今日から日本リウマチ学会が神戸で開催されています。私は学会には参加せず、本日も通常通り診療しておりますが、オンデマンド配信の講演は視聴する予定です。学会の存在意義は新しい知見を学ぶことだと思っています。
リウマチ学会が発行している「リウマチ」という雑誌の3月号を読んでいて、横浜市立大学の斎藤先生が若い先生方に向けて寄稿されているページに目が留まりました。1980年代のリウマチ治療について詳しく書かれておりました。1980年代のリウマチ治療は大変でした。治療薬がシオゾールやペニシラミンしかなく、ステロイドやNSAIDsを使って症状をコントロールするだけで根治はできませんでした。検査も今のような精度のものはなく、現在は当たり前に使っているCRPも調べられず、疾患活動性の確認には血沈という手間のかかる検査をするしかありませんでした。そのような状況でしたので、関節の破壊が進み、多くの患者さんに手術が必要でした。関節の症状以外に全身に生じる合併症も非常に多く、関節リウマチによって命を落とす患者さんも少なくありませんでした。
当時、私は関節リウマチの合併症であるアミロイドーシスの患者さんに対して、リウマチ因子をキレートすることを目的にビタミンB12(シオゾールと同じくSH基を持つ)を投与したり、異常蛋白を取り除く目的で血液の濾過を行ったり、新しい治療法の確立に向けた研究を続け、学会で発表していました。今は当たり前に行われている手術方法が確立したのも1980年代でした。当時、世界中で天才的な外科医が新しい手術方法を発表し、まさに日進月歩の時代でした。

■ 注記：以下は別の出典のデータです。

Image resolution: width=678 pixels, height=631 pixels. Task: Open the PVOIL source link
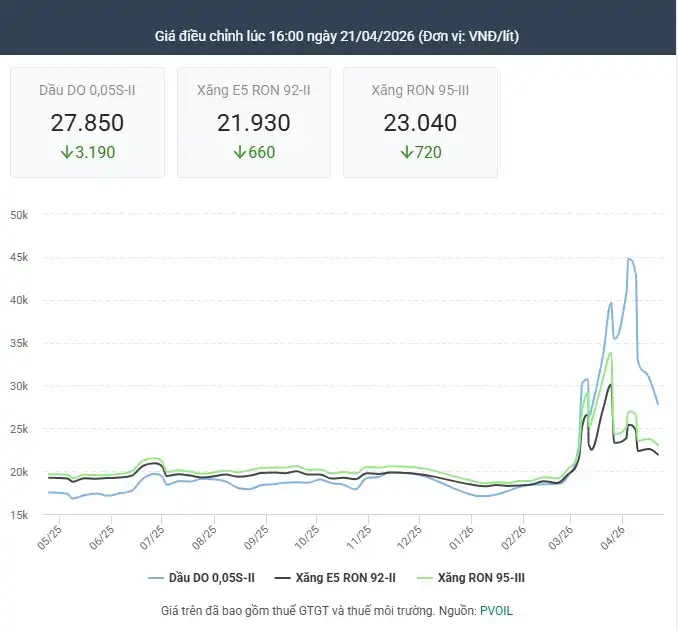tap(496, 610)
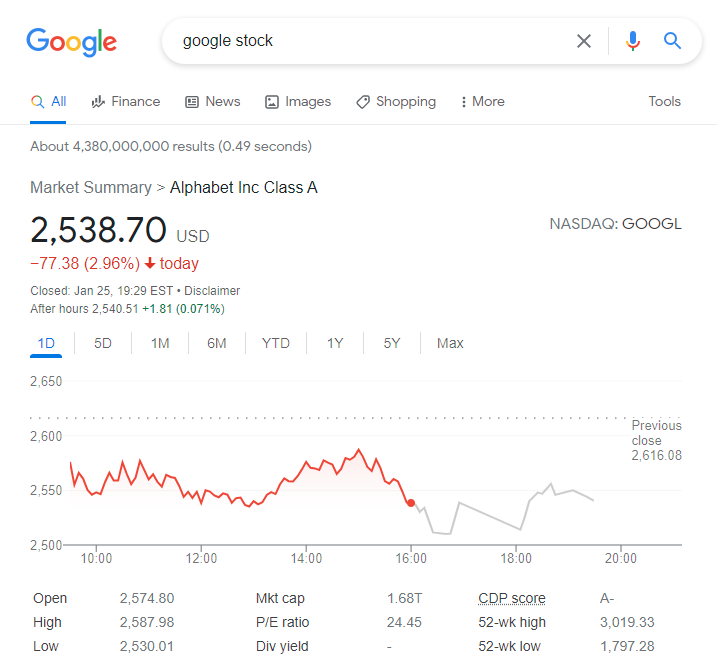Expand the More options menu
Screen dimensions: 717x668
(482, 101)
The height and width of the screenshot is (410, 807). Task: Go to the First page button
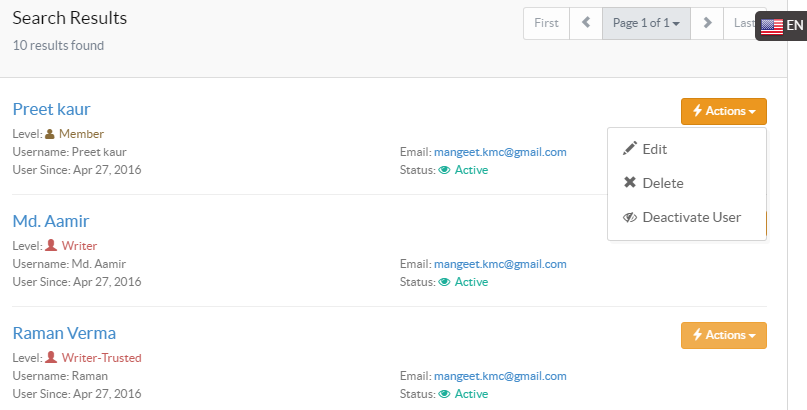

私自身、学会に参加することで画期的な新しい手術を学び、学会でお会いした先生方の伝手を頼り、実際に習いに行くこともありました。山本先生に習った人工膝関節手術や山中先生に習った手関節の手術は、後に自分の後輩たちにも教えましたし、多くの患者さんの生活を改善したと思います。
治療の選択肢が少なく、大変な時期ではありましたが、次々に誕生する刺激的な新しい治療法を勉強することができ、医師としての人生において非常に有意義な時間だったと思います。